Does mandatory disclosure really hit the mark?
by Craig Roussac • 1 comment • Policy, RatingsEnergy efficiency is not like other building attributes. You can’t see it. That’s why, come Monday, the world is about to look very different for most owners of Australian commercial property.
From Monday 1st November pretty much anyone who seeks to sell or lease more than 2,000 square metres of office accommodation will be required to disclose their building’s energy efficiency rating.
Mandatory disclosure has been a long time coming. Ever since the Australian Building Greenhouse Rating (now called NABERS) launched in 1999 there’s been a sense that eventually building owners would be required to rate and disclose their energy performance. It’s a credit to the industry that many owners have been voluntarily disclosing ratings (high and low) for many years now.
The legislation says a building’s NABERS Energy rating must be publicly accessible on the online Building Energy Efficiency Register and be prominently displayed in ‘for lease’ and ‘for sale’ advertisements. There are harsh financial penalties for failing to comply.
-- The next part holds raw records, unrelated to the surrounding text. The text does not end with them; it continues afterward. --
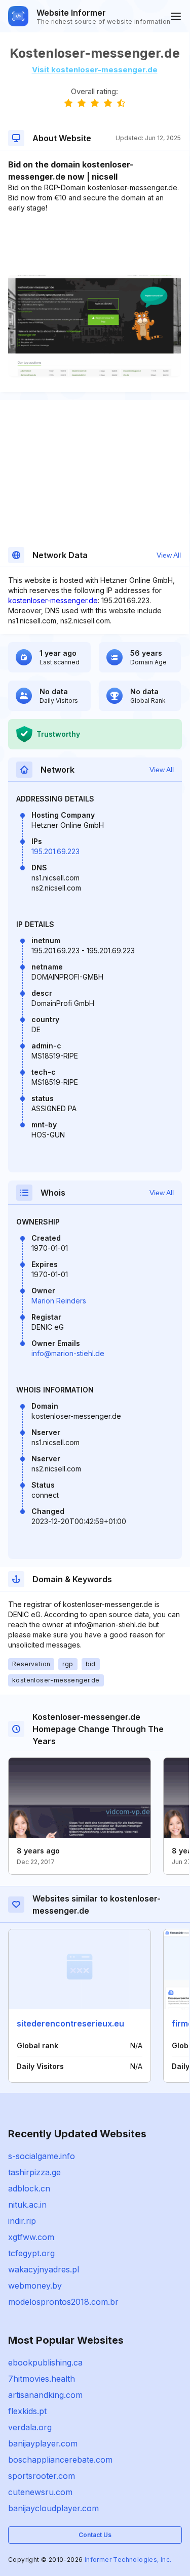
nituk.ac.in (27, 2205)
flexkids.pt (27, 2411)
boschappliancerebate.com (60, 2460)
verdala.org (30, 2427)
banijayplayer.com (43, 2443)
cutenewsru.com (40, 2492)
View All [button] (169, 555)
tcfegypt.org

It’s widely accepted that transparency makes markets efficient. So if we accept that carbon emissions matter to buyers and tenants of buildings (and I’m finding that increasingly they do), mandatory disclosure should help make commercial property markets function better. An important question, however, is: what’s behind this growing interest in the energy efficiency of office buildings? One of the major contributors has to be a growing concern about climate change among the workers who occupy the buildings. Leading employers often cite young people as being particularly concerned about such issues (though, if Investa staff surveys are anything to go by, I think it may be more widespread). Office ‘green teams’ are springing up everywhere. Their demands shape the leasing requirements of their employers. Those leasing decisions influence the value of buildings because the commercial value of a building is simply a multiple of how much money it can make.
So will mandatory disclosure strengthen the hand of the office workers that shape the industry? The answer is: maybe; indirectly. They would have to be pretty savvy to notice a difference when they turn up to work next week. If they’re working in a building that isn’t ‘for sale’ or ‘for lease’ the answer is: probably not. Currently most office workers can see the rating online if they look for it, but it doesn't have to be displayed in the building when it is not for sale or lease. Generally, most building occupants don't have an easy way to find out how well their building is being run week-to-week, or how well it is being run relative to its potential.
This is a shame.
Through our research with the Investa Sustainability Institute, we are finding that greater transparency (via initiatives such as the Datalyzer) leads to clearer accountability and then on to better building performance. The datalyzer is a fully interactive way to investigate emissions, energy, water, gas, complaints and more from commercial office buildings in Australia.
Is that an argument for mandatory datalyzing? Not yet!
Image: 595 Collins Street Melbourne - which can be interrogated in the data tools.